Opinion Pieces, Editorial Discuss Federal Needle Exchange Funding Ban
Summaries of two opinion pieces and an editorial related to the ban on the use of federal funding for needle exchange and recent congressional action appear below.
- Washington Post Columnist Michael Gerson discusses Washington, D.C.'s "largest needle-exchange program," PreventionWorks, and the "controversy" surrounding the program and others. Gerson writes that the recently passed House bill that includes an "amendment banning exchanges within 1,000 feet of places where children gather ... would effectively put programs like PreventionWorks out of business," if approved by the Senate. He continues, "This restriction might make sense if needle exchange programs increased the number of addicts. But they don't." According to Gerson, "Critics claim that needle exchange programs create a moral hazard by legitimizing drug abuse. But it does not legitimate drug abuse to help people with the clinical disease of addiction avoid other deadly diseases until they are ready for help. Sacrificing the lives of addicts to send an 'unmixed' moral message actually sends a troubling moral message: that the unwanted have no worth" (8/5).
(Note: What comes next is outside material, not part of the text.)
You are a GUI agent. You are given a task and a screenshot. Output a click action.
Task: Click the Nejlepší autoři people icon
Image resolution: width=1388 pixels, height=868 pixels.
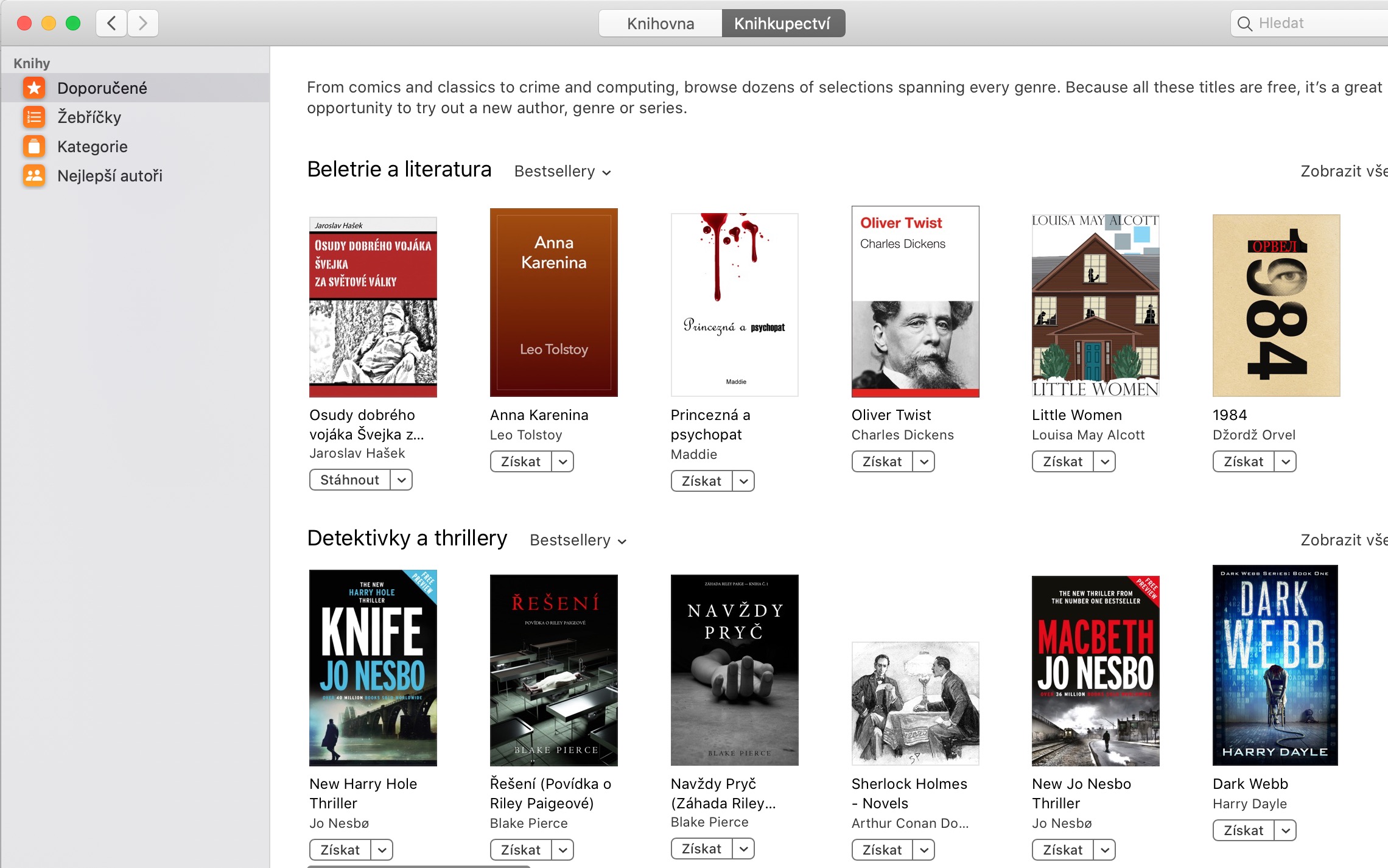(x=34, y=175)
- The ban on the use of federal funding for needle exchange programs "is among the most glaring examples of politics trumping science in modern governance," columnist Kai Wright writes in a Minneapolis Star Tribune opinion piece, adding, "Congress imposed it in 1988, arguing that by letting addicts swap dirty needles for clean ones, syringe exchanges encourage drug use." Wright continues, "But research from all over the world has proved that notion apocryphal. It's now clear beyond a doubt that these programs not only dramatically reduce HIV transmission, they also offer excellent conduits to addiction recovery." Comparing data on the lifetime cost of treating a case of HIV with the cost of preventing an infection through needle exchange, Wright concludes that, "syringe exchange programs are stunningly good for the balance sheet" (8/2).
- By "banning the use of federal dollars for [needle exchange] programs in 1988, in the very teeth of the epidemic, federal lawmakers discarded a powerful weapon in the fight against a deadly disease," a New York Times editorial states. "Nearly 600,000 Americans with AIDS have died since the beginning of the epidemic. Nearly a third of those cases can be traced to intravenous drug users who became infected with the virus that causes AIDS by sharing contaminated needles. Many of the dead would never have been infected if Congress had allowed federal financing for [needle exchange] programs ." The editorial concludes that the limitations included in the current House legislation regarding the use of federal funding for needle exchange programs, " are a clear threat to public health. They deserve to be stripped out in conference" (8/4).